§ HASIL YANG DIMINTA
Tuliskan semua gelar yang, menurut artikel tentang kemudahan Islam di bawah, dipakai masyarakat untuk menyebut orang-orang yang mencari pendapat paling ringan dan ganjil.

Friday, June 17, 2016

Benang Tipis: Antara Kemudahan Islam Dan Bermudah-Mudahan Dalam Mengamalkan Syariat Islam

Sesungguhnya Islamm itu mudah, ikhwah...

Meluruskan Pemahaman tentang Kemudahan 
Dalam Islam


A. Pengantar

Sesungguhnya agama Islam adalah agama yang mudah dan menganjurkan kemudahan. Hal ini sangat dimaklumi bersama. Hanya saja masalahnya, banyak orang salah paham dan meletakkan kemudahan ini bukan pada tempatnya,  sehingga dengan dimotori oleh hawa nafsu dia mencari pendapat-pendapat yang paling ringan dan ganjil dengan alasan penyesuaian zaman dan kemudahan Islam sekalipun pendapat tersebut sangat lemah dan bertentangan dengan dalil-dalil yang shohih. Lalu, bila mereka diingkari, dengan entengnya mereka akan mengeluarkan senjata ampuhnya:

“Kita harus toleransi dan berlapang dada dalam masalah khilafiyyah (perselisihan ulama)”!!!

Ironisnya, orang-orang seperti itu malah banyak digemari masyarakat dengan menyebut mereka sebagai “ustadz gaul”, “dai bijak”, “kyai modern” dan gelar-gelar semu lainnya. Oleh karena itu, kami memandang perlu untuk mendudukkan masalah ini agar kita memahaminya dengan baik dan tidak salah paham dengan kemudahan Islam.

B. Islam Agama Yang Mudah

Semua kita sepakat bahwa Islam merupakan agama yang mudah, mencintai dan menganjurkan kemudahan. Banyak sekali dalil-dalil yang mendasari hal ini, di antaranya:

a. Dalil Al-Qur’an

يُرِيدُ اللَّهُ بِكُمُ الْيُسْرَ وَلاَ يُرِيدُ بِكُمُ الْعُسْرَ

Allah menghendaki kemudahan bagimu, dan tidak menghendaki kesukaran bagimu. (QS. Al-Baqoroh: 185)

يُرِيدُ اللَّهُ أَن يُخَفِّفَ عَنكُمْ وَخُلِقَ الإِنسَانُ ضَعِيفًا

Allah hendak memberikan keringanan kepadamu, dan manusia dijadikan bersifat lemah. (QS. An-Nisa’: 28)

§ DATA YANG DISEDIAKAN
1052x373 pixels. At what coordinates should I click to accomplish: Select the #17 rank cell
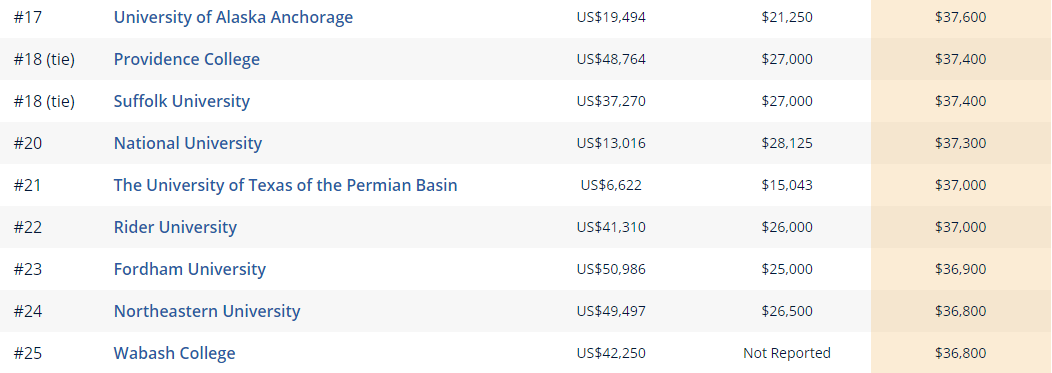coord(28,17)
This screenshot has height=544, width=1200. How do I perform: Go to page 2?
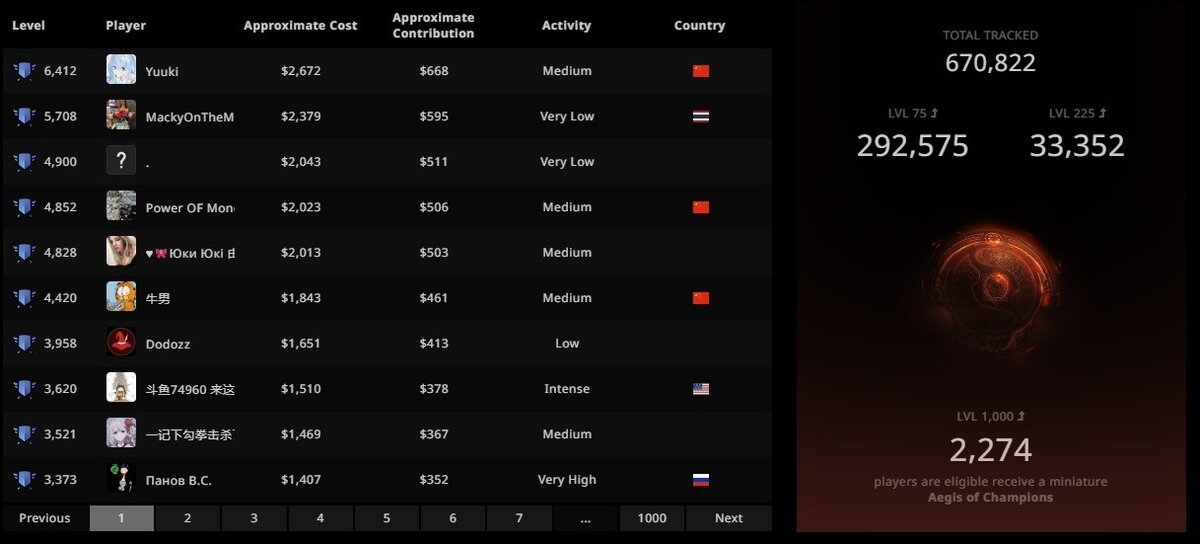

§ JAWABAN LATIHAN
- ustadz gaul
- dai bijak
- kyai modern